Les pourparlers au sein de la communauté européenne se multiplient afin de sauvegarder la paix. Lucien Jalut ne compte plus ses nuits de veille ; délégué par la commission européenne dans la coordination des négociations internationales, il sillonne le monde et à 65 ans dans une semaine, il s'essouffle. La dévorante ambition politique qui l'a mené à cette fonction suprême (le Président n'est plus qu'un fantoche), a toujours dirigé sa vie. Il écoute son ministre défendre d'arrache-pied sa cause, car l'heure est gravissime, ils vont réussir à éviter le massacre, il s'est battu comme une bête en sacrifiant sa vie d'homme. Et là, il décroche : son esprit et son cœur voguent vers sa tendre Zouzou qu'il a connu deux ans auparavant. Amour fou, amour inattendu, leur communion de corps et d'âmes atténue les affres politiciennes qui grignotent sa vie. Il attend d'ailleurs un message et a sommé l'appariteur de le lui donner immédiatement.

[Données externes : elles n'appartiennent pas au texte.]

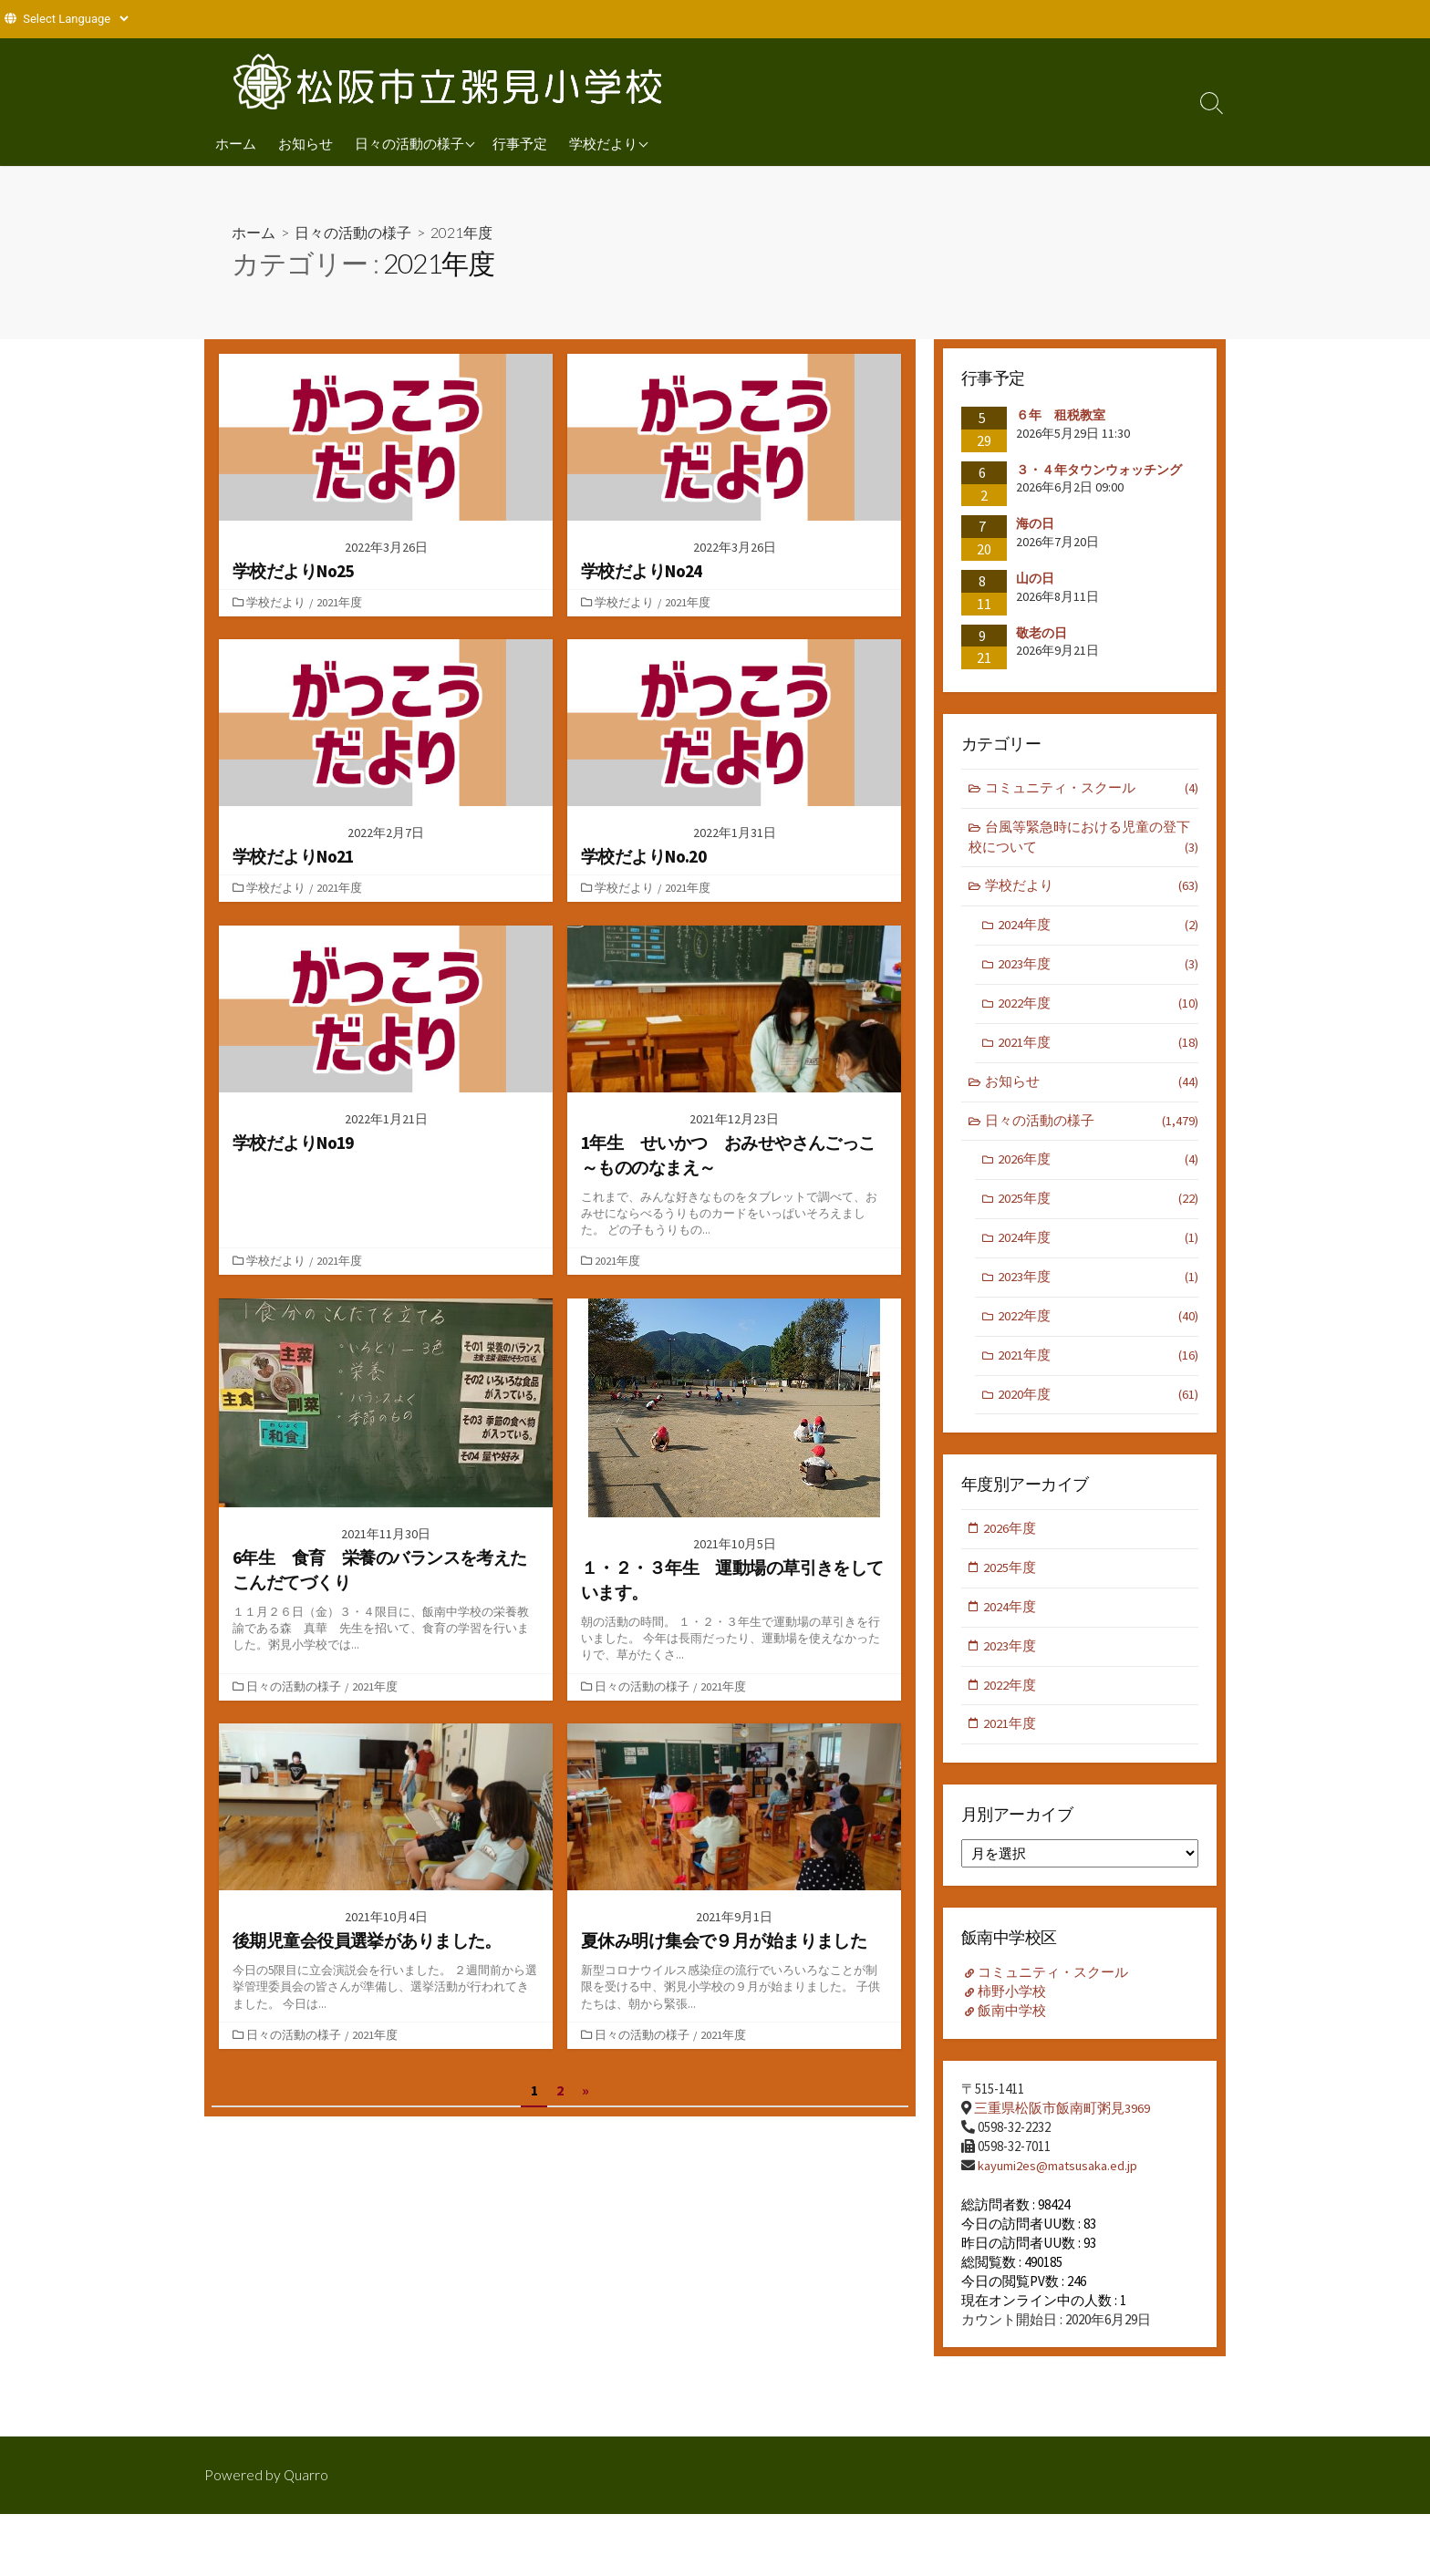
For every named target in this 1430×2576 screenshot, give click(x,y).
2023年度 (1098, 967)
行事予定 (519, 143)
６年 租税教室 (1060, 415)
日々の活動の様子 (409, 143)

Les bravos mêlés aux hués le sortent de sa rêverie ; c'est à lui, à lui avant le vote final de convaincre. Il grimpe à la tribune, plein de Zouzou, encore abasourdi par ses pensées incongrues. Pour se donner contenance, il se gratte le crâne, mimant sans en avoir conscience son prédécesseur dans la chaîne de l'humanité, le singe.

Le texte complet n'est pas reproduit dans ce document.